### Material shown
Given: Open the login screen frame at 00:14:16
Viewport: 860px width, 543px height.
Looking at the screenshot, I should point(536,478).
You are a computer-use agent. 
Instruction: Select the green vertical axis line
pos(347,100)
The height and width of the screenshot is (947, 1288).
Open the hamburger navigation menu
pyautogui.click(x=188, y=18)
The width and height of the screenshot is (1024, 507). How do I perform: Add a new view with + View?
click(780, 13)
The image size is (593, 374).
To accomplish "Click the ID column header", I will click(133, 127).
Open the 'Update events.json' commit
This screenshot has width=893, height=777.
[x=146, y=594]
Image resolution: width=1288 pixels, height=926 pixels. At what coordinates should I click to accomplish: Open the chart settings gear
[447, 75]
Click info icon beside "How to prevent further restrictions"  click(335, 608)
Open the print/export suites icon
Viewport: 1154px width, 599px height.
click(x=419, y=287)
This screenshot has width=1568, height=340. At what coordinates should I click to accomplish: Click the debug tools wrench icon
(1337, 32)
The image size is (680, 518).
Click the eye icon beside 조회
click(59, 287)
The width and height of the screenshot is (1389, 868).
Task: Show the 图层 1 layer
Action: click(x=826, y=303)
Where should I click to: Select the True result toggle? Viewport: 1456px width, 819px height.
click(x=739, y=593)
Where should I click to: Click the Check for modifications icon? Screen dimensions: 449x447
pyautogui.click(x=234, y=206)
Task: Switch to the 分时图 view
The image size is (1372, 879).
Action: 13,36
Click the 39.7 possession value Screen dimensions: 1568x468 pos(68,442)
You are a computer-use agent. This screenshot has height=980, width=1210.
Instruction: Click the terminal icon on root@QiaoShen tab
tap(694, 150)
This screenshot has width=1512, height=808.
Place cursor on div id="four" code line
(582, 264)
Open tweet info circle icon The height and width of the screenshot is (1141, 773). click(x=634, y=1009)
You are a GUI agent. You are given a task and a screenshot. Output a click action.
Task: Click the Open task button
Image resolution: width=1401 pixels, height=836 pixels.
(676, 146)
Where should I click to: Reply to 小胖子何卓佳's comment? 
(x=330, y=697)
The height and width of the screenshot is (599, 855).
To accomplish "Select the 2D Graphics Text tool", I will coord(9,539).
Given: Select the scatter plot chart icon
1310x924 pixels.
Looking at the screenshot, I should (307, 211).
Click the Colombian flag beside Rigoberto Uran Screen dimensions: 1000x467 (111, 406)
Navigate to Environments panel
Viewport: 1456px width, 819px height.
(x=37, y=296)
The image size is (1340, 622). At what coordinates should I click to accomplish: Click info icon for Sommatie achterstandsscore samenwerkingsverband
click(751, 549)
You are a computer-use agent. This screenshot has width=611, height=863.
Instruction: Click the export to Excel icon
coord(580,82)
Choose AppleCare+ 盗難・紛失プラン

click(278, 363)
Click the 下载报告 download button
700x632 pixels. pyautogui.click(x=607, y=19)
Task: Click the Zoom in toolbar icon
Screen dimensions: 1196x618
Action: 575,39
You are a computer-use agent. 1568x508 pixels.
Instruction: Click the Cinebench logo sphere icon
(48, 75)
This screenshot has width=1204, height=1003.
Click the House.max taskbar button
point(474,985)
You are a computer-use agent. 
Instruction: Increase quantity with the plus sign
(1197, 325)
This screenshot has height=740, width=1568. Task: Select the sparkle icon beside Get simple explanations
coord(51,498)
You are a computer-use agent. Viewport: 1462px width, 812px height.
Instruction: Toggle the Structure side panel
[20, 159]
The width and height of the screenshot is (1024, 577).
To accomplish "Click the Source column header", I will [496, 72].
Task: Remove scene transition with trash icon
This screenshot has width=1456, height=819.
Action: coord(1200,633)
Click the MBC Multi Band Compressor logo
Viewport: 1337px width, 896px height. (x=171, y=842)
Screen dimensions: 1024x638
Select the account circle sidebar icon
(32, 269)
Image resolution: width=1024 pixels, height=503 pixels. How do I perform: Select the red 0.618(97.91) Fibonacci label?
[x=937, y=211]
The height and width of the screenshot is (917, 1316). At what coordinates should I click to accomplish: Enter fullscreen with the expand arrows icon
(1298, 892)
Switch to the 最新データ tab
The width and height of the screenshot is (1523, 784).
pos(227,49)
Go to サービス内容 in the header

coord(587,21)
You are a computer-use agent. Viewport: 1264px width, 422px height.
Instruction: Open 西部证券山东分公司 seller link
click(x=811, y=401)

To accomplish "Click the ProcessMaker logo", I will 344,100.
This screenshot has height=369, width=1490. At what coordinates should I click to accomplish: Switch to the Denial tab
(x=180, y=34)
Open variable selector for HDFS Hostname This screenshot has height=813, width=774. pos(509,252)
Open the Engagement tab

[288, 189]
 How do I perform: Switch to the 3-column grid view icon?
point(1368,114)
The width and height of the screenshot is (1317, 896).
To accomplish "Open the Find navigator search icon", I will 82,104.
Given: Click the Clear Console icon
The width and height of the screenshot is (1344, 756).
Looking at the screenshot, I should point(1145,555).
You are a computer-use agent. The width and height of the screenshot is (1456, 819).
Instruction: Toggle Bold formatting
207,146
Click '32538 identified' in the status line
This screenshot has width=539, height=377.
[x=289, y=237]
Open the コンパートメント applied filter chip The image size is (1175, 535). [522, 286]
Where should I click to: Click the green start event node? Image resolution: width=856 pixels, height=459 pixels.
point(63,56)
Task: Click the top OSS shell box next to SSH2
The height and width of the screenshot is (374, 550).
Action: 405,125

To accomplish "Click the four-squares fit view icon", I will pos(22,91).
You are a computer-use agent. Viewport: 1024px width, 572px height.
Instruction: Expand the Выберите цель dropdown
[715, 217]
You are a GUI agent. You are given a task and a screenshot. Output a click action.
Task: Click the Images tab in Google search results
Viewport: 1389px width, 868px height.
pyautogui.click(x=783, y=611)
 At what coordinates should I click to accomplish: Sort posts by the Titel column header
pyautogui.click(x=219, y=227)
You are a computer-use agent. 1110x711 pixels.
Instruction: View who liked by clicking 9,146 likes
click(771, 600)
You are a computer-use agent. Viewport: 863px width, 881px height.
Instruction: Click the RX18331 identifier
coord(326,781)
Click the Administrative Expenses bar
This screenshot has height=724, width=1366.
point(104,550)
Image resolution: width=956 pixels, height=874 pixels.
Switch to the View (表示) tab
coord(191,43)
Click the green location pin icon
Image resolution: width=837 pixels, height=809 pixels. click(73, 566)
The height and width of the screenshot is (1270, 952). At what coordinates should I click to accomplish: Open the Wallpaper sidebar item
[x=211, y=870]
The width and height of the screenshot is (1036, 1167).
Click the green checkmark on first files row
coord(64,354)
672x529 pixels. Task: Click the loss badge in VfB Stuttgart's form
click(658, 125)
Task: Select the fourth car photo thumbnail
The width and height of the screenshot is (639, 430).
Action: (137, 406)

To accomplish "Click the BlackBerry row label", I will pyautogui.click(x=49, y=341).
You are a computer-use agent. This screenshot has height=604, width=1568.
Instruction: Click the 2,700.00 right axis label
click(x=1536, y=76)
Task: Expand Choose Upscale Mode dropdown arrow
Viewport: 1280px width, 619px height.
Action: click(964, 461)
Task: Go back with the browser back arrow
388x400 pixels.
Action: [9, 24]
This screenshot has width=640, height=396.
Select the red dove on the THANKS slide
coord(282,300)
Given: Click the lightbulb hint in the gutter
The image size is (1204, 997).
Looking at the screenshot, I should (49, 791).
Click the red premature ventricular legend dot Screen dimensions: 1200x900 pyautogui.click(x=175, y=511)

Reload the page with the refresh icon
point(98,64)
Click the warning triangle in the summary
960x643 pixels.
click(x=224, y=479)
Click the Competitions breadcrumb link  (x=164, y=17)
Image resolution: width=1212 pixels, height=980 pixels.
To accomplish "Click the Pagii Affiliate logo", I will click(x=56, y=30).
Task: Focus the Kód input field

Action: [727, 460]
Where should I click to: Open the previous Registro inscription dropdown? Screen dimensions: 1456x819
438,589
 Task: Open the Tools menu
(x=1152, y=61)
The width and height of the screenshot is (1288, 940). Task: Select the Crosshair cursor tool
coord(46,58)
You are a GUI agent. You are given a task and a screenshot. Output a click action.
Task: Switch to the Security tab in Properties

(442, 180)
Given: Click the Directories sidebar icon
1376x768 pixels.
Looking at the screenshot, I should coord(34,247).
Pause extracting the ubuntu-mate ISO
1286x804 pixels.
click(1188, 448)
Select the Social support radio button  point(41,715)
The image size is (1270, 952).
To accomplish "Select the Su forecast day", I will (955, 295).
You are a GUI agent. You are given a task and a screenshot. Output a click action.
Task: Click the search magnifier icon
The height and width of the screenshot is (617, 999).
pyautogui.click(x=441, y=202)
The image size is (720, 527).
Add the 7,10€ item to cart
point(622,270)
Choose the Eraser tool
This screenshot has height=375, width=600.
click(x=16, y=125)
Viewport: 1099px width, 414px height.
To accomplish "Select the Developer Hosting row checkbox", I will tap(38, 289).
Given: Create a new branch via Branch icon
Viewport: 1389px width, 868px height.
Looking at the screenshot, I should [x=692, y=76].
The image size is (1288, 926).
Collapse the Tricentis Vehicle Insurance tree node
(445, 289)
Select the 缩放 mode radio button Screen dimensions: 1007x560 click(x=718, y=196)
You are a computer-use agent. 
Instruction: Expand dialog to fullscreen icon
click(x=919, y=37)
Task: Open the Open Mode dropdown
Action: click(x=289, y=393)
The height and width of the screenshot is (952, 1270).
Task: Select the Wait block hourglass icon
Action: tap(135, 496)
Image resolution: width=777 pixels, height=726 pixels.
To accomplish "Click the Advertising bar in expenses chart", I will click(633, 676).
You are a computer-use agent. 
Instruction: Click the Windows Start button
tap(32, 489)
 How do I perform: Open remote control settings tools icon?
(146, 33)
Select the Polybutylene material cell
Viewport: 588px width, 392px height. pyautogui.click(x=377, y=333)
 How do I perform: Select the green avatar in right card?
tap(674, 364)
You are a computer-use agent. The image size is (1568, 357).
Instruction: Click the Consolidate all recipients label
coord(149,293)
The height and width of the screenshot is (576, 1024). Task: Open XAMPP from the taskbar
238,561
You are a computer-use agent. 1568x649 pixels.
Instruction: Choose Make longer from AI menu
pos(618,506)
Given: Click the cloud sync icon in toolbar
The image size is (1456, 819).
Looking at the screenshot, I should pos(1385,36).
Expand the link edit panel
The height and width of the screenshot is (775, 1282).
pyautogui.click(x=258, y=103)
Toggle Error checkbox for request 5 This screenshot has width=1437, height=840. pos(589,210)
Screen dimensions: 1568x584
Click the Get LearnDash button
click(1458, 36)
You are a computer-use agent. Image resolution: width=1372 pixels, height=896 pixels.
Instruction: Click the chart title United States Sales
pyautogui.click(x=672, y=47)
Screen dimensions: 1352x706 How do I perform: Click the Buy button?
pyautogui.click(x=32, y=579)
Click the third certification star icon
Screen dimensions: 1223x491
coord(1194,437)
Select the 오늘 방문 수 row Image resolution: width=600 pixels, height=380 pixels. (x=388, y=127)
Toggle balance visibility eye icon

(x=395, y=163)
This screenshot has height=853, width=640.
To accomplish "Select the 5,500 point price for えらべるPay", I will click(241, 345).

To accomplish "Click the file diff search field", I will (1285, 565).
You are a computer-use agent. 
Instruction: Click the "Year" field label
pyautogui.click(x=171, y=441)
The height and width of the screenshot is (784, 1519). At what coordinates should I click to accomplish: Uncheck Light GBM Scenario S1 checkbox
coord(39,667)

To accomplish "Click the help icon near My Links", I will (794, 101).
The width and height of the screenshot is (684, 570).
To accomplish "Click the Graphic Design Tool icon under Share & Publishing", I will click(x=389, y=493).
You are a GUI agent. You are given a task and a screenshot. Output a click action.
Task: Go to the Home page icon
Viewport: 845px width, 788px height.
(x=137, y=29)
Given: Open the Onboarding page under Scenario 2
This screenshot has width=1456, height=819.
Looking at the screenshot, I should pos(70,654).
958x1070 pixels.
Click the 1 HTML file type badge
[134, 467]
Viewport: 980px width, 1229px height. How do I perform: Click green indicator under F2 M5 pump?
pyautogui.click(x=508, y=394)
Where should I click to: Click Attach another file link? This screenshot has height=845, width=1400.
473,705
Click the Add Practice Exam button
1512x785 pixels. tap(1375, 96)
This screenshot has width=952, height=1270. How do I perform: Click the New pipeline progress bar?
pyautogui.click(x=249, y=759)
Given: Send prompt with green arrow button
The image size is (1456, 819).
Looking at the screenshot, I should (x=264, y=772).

### Task requirements
Convert the material, from its first line through the line containing "Click the 39.7", inclusive, into a JSON list of strings with one string per line, omitting any blank lines.

### Full answer
[
  "Given: Open the login screen frame at 00:14:16",
  "Viewport: 860px width, 543px height.",
  "Looking at the screenshot, I should point(536,478).",
  "You are a computer-use agent. ",
  "Instruction: Select the green vertical axis line",
  "pos(347,100)",
  "The height and width of the screenshot is (947, 1288).",
  "Open the hamburger navigation menu",
  "pyautogui.click(x=188, y=18)",
  "The width and height of the screenshot is (1024, 507). How do I perform: Add a new view with + View?",
  "click(780, 13)",
  "The image size is (593, 374).",
  "To accomplish \"Click the ID column header\", I will click(133, 127).",
  "Open the 'Update events.json' commit",
  "This screenshot has width=893, height=777.",
  "[x=146, y=594]",
  "Image resolution: width=1288 pixels, height=926 pixels. At what coordinates should I click to accomplish: Open the chart settings gear",
  "[447, 75]",
  "Click info icon beside \"How to prevent further restrictions\"  click(335, 608)",
  "Open the print/export suites icon",
  "Viewport: 1154px width, 599px height.",
  "click(x=419, y=287)",
  "This screenshot has width=1568, height=340. At what coordinates should I click to accomplish: Click the debug tools wrench icon",
  "(1337, 32)",
  "The image size is (680, 518).",
  "Click the eye icon beside 조회",
  "click(59, 287)",
  "The width and height of the screenshot is (1389, 868).",
  "Task: Show the 图层 1 layer",
  "Action: click(x=826, y=303)",
  "Where should I click to: Select the True result toggle? Viewport: 1456px width, 819px height.",
  "click(x=739, y=593)",
  "Where should I click to: Click the Check for modifications icon? Screen dimensions: 449x447",
  "pyautogui.click(x=234, y=206)",
  "Task: Switch to the 分时图 view",
  "The image size is (1372, 879).",
  "Action: 13,36",
  "Click the 39.7 possession value Screen dimensions: 1568x468 pos(68,442)"
]